On Wed, Jun 28, 2017 at 01:40:18PM -0400, Steve Litt wrote:
> The truth of the preceding statement depends entirely on your
> priorities. If you prioritize simplicity over software orthodoxy, built
> in process ordering, and a maximally recoverable boot instance, you'll
> prefer runit. That's why I prefer runit.
>
> Runit sounds like it would have a lot more problems than it really
> does. I've used runit on Void for 2 years and have had no problems I
> could trace to any runit software.
+1
I believe there is a place for both runit and s6, and Steve is right, it's
just a question of personal preference.
I'm using runit with Gentoo with trivial /etc/runit/1 instead of default
Gentoo boot/rc scripts for… not sure how long, I believe ~13 years. I use
it this way both on workstations and servers.

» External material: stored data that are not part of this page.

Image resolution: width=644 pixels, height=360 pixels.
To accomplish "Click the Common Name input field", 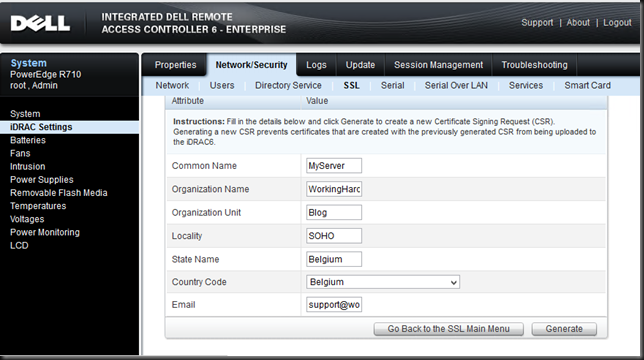I will [334, 166].
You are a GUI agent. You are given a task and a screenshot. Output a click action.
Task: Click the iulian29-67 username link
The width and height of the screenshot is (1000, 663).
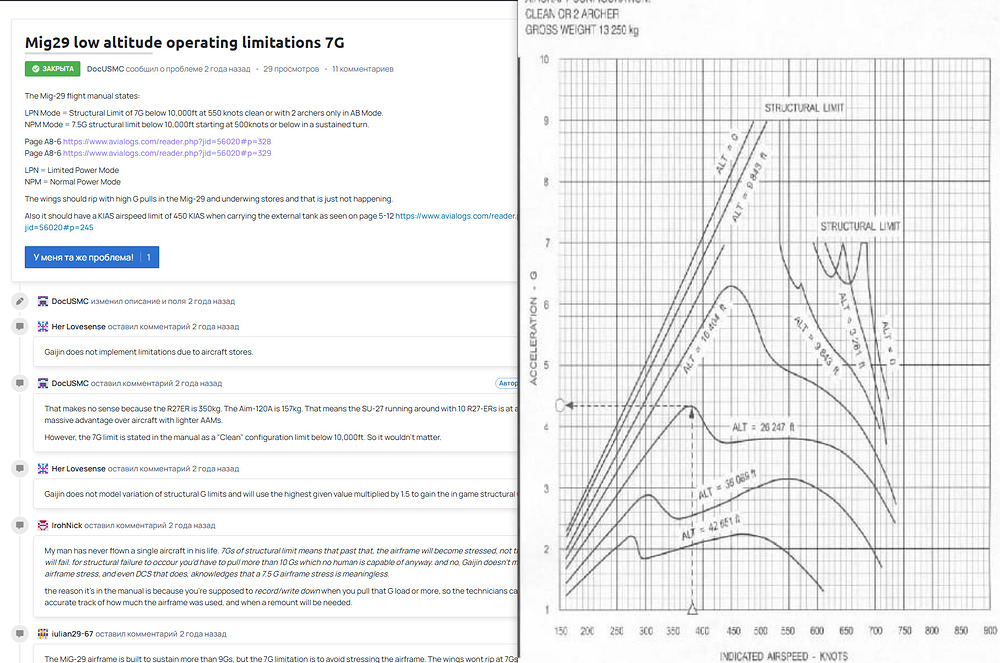point(72,634)
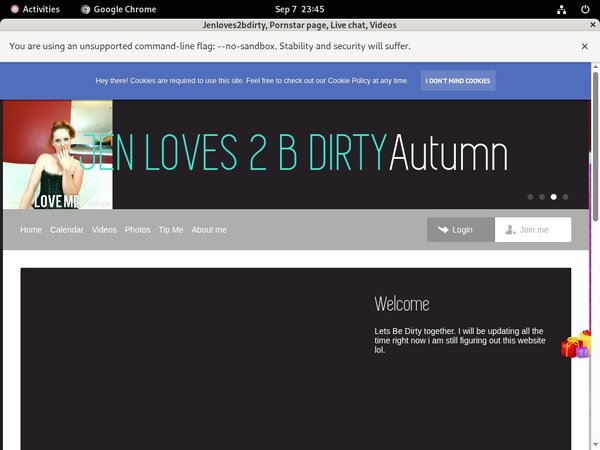Viewport: 600px width, 450px height.
Task: Click the gift box icon at right edge
Action: pyautogui.click(x=576, y=346)
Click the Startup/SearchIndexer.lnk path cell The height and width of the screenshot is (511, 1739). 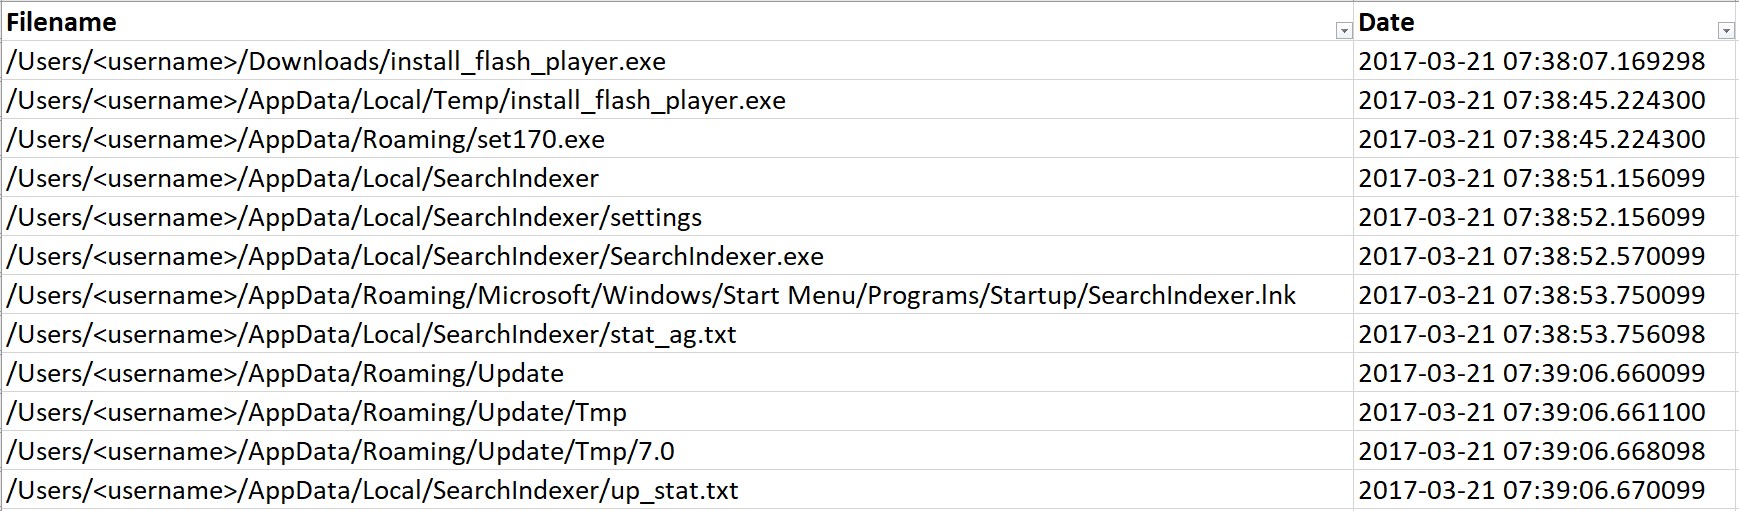coord(651,295)
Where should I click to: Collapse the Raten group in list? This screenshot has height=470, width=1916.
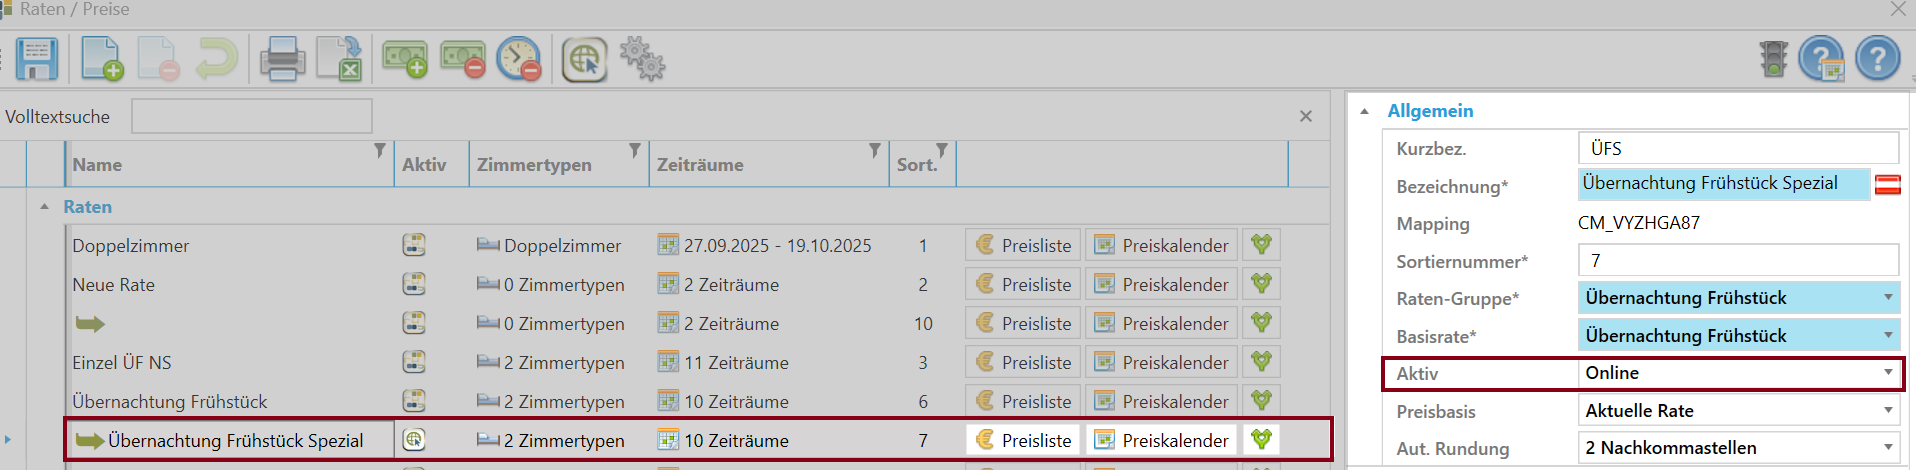[44, 207]
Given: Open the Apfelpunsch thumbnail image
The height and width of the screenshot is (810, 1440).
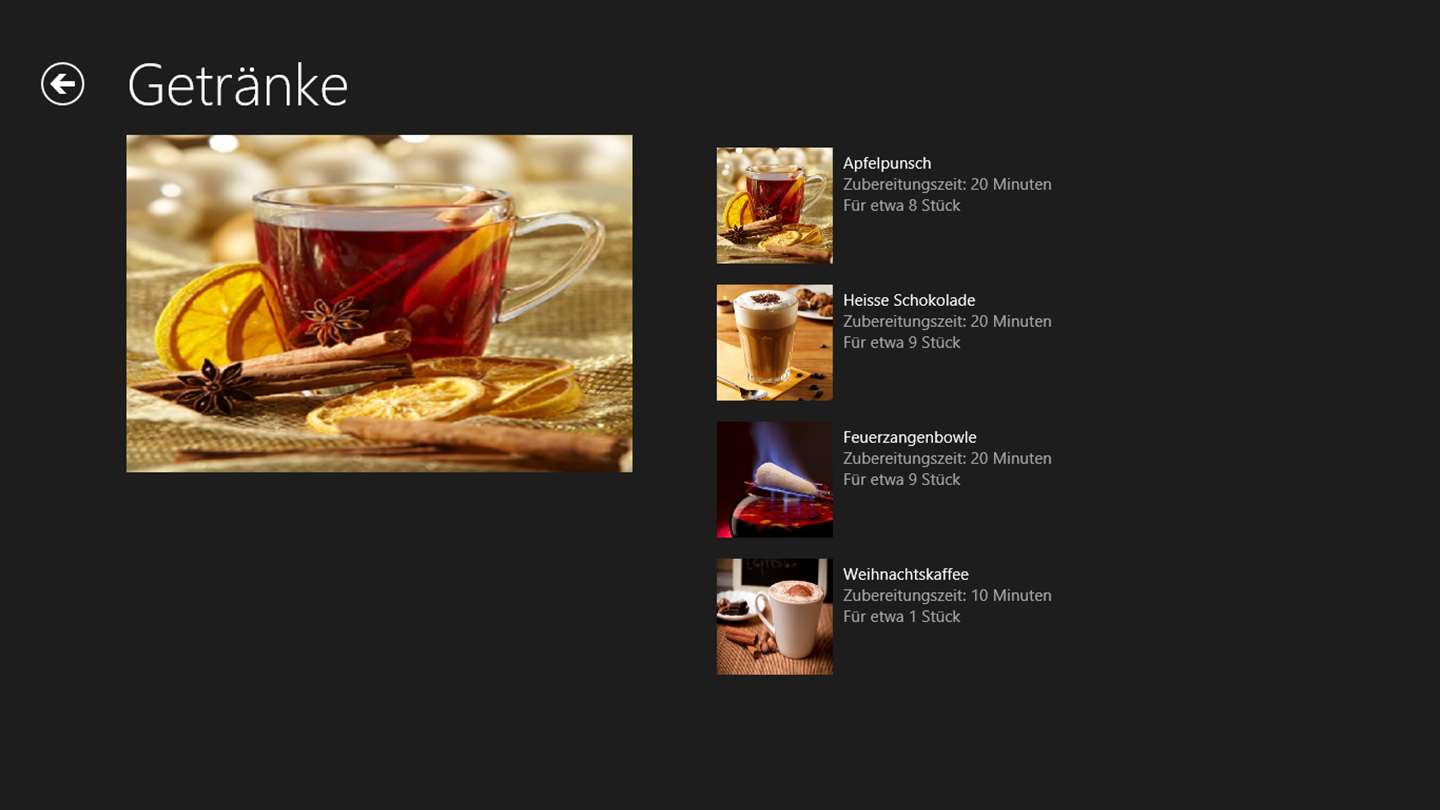Looking at the screenshot, I should click(x=774, y=206).
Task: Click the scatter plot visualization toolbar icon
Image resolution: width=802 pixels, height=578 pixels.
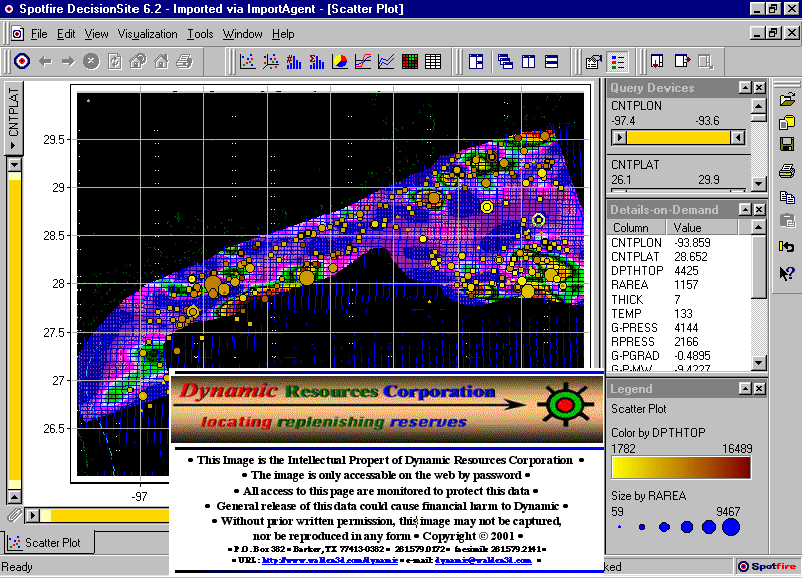Action: click(246, 62)
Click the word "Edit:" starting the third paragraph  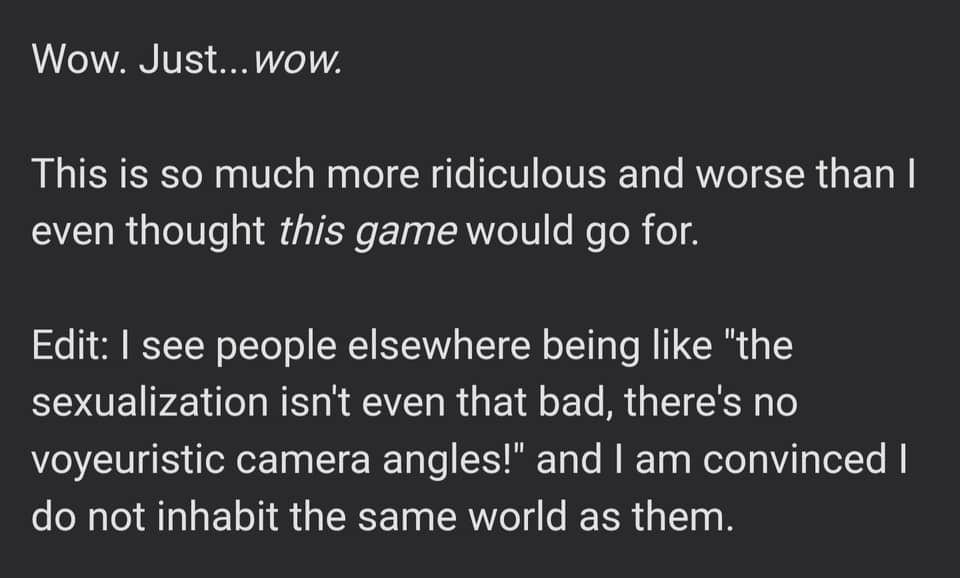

Yeah, I run udevd not supervised. And know what? I never had any issues
because of this. And as Steve said this can be solved, but I'm too lazy to
invent /etv/sv2/ and supervise udevd while it works ok.
Moreover, there are a number of other non-supervised processes on my
workstation: mount.ntfs-3g, polkitd, dbus-launch, dbus-daemon, udisksd…
and also several user/GUI related (ssh-agent, xxkb, xscreensaver, dropbox…) -
up to 30 daemon-like processes in sum. Probably some of them will be
auto-restarted by their client software after crash, but not all of them.
So, udevd is "the only one left" only on servers, workstations have a lot
of other daemons, which are much harder or even impossible to supervise.
To be honest, from time to time I consider switching to s6, but this
require some amount of work while everything already works without issues.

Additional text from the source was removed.